- **Trabalho pedido**
[1] Traduza para inglês a frase da seleção "Temos uma das redes ferroviárias menos densas e menos competitivas entre os países da UE."
[2] Resuma em forma de lista o parágrafo da seleção que começa por "O Governo português lançou recentemente", mantendo os factos principais.
[3] Imprima sem alterações o trecho da seleção que vai desde "Trinta anos de" até "todo este investimento?".

- **Seleção**
Trinta anos de investimento em autoestradas não tornaram o país menos desigual. A ferrovia deve fazer melhor
O influxo de financiamento para investimento em infraestruturas possibilitado pela integração de Portugal na UE pouco ou nada beneficiou a ferrovia. O oposto sucedeu com a rodovia e, em particular, as autoestradas. Mas quais foram os impactos no território de todo este investimento?
O Governo português lançou recentemente o Plano Ferroviário Nacional (PFN), que pretende “afirmar o caminho-de-ferro como o modo de transporte de elevada capacidade e sustentabilidade ambiental” e “responder às necessidades de acessibilidade, mobilidade, coesão e desenvolvimento”. O desafio é grande. Em 2019, a dimensão da rede correspondia apenas a 70% do que era em 1952, ano em que atingiu o máximo de 3597 km. Temos uma das redes ferroviárias menos densas e menos competitivas entre os países da UE. Apesar do desígnio da modernização da rede proclamado pelos vários planos para o sector, na realidade o resultado final foi, muito frequentemente, o encerramento de linhas ferroviárias. Na década de 1990 foram encerrados mais de 700 km e só entre 2009 e 2012 encerraram outros 500 km de ferrovia. O desmantelamento das linhas ferroviárias foi quase sempre precedido pela redução dos níveis de serviço, a desarticulação de horários entre linhas e o desinvestimento em material circulante. Tudo isto levou à redução do número de passageiros e a consequente inviabilidade financeira de diversas linhas.

- **Registos fornecidos**
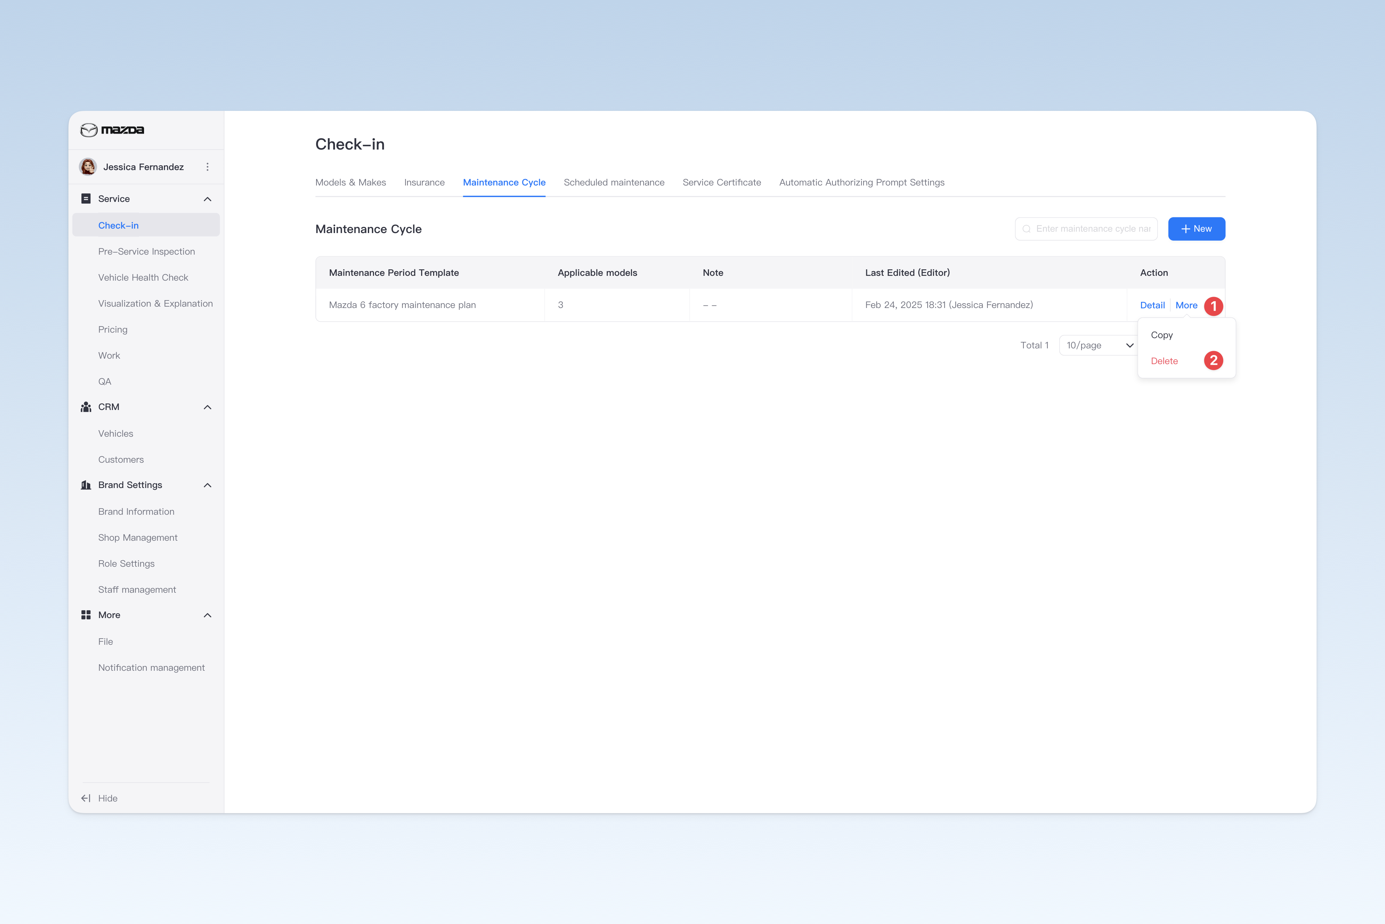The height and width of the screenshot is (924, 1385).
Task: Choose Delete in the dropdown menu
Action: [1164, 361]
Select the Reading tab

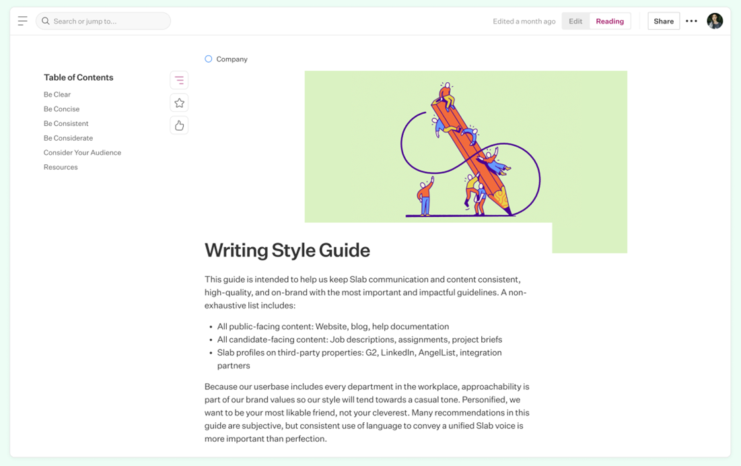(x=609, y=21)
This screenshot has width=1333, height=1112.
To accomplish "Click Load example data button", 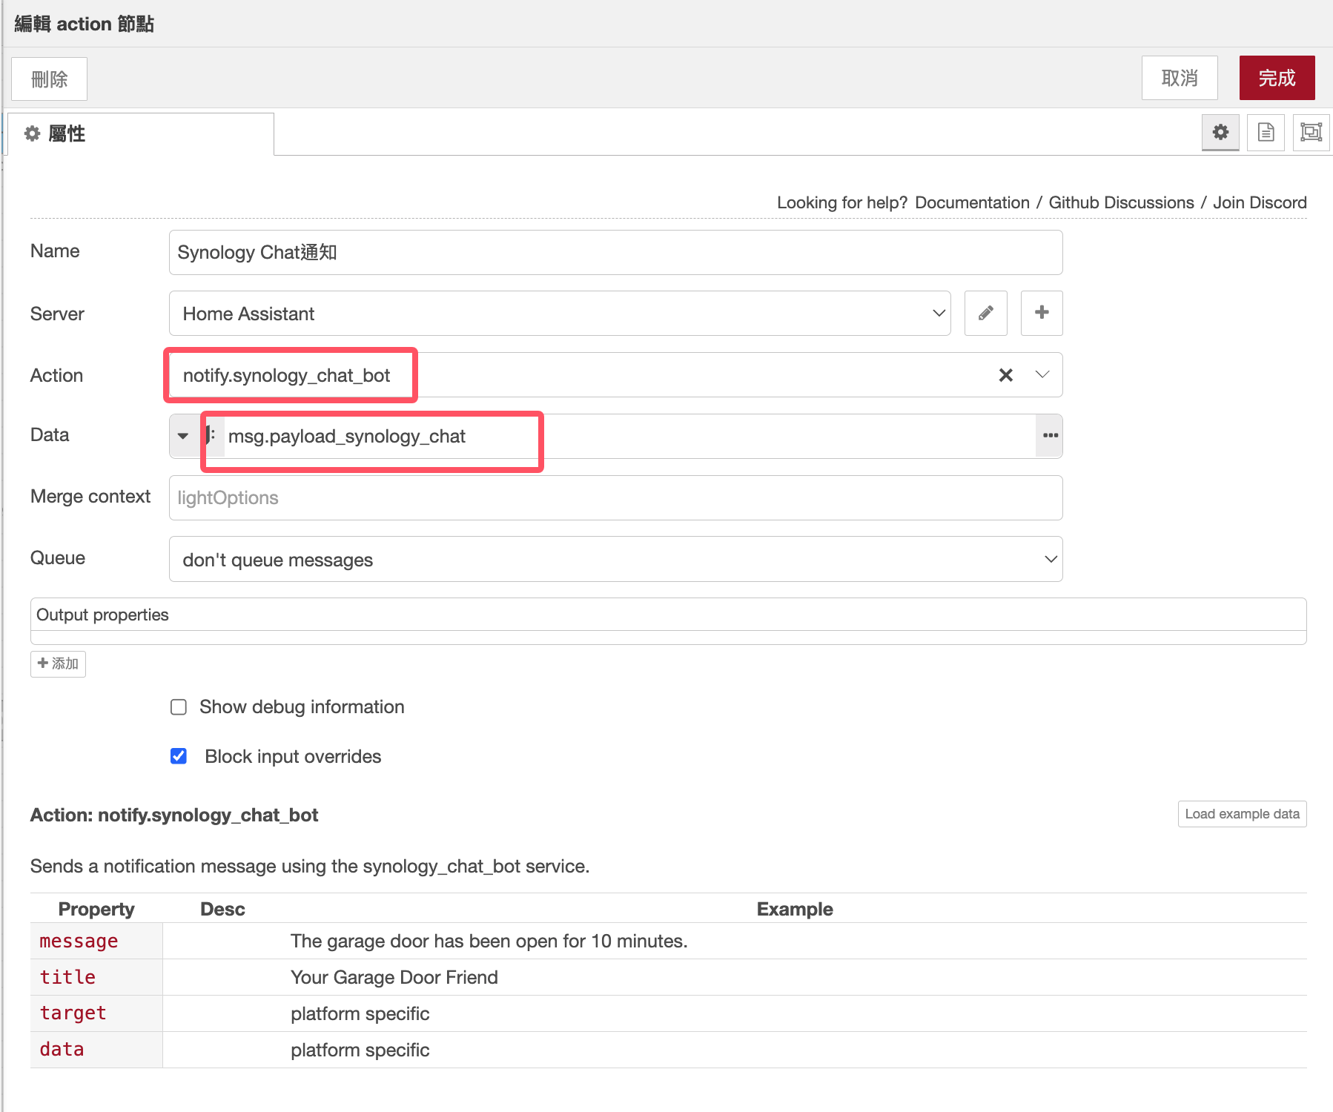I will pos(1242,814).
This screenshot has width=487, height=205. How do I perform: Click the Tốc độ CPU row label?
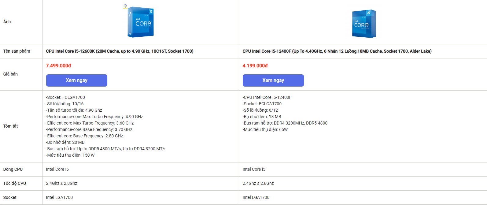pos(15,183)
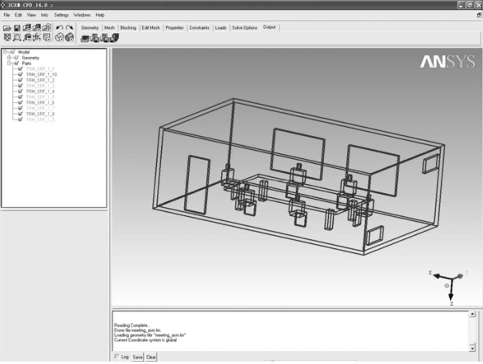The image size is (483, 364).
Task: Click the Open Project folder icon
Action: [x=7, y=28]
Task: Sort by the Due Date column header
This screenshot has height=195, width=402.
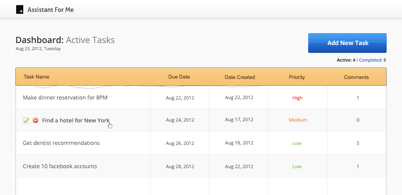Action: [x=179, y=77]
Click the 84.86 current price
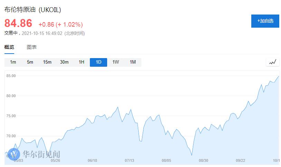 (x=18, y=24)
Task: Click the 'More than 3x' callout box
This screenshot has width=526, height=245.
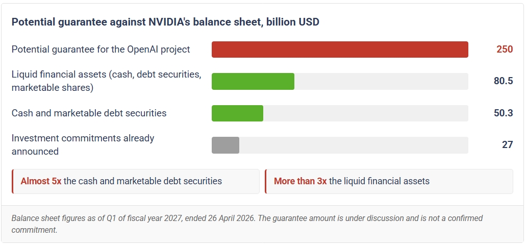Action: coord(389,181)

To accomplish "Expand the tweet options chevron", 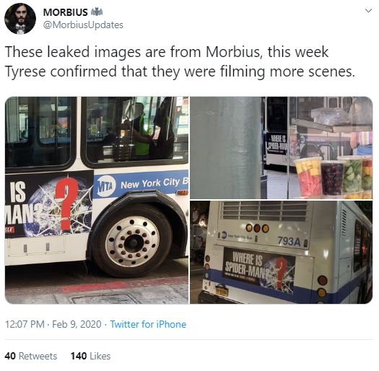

- **Respostas às tarefas**
[1] We have one of the least dense and least competitive rail networks among EU countries.

[2]
- O Governo lançou o Plano Ferroviário Nacional (PFN) para afirmar a ferrovia como transporte de elevada capacidade e sustentável, e para responder a necessidades de acessibilidade, mobilidade, coesão e desenvolvimento.
- Em 2019, a rede tinha apenas 70% da extensão máxima de 3597 km, atingida em 1952.
- Portugal tem uma das redes ferroviárias menos densas e menos competitivas da UE.
- Apesar dos planos de modernização, o resultado foi muitas vezes o encerramento de linhas: mais de 700 km na década de 1990 e 500 km entre 2009 e 2012.
- Os encerramentos foram quase sempre precedidos de menos serviço, horários desarticulados entre linhas e desinvestimento em material circulante.
- Isto reduziu o número de passageiros e tornou várias linhas financeiramente inviáveis.

[3]
Trinta anos de investimento em autoestradas não tornaram o país menos desigual. A ferrovia deve fazer melhor
O influxo de financiamento para investimento em infraestruturas possibilitado pela integração de Portugal na UE pouco ou nada beneficiou a ferrovia. O oposto sucedeu com a rodovia e, em particular, as autoestradas. Mas quais foram os impactos no território de todo este investimento?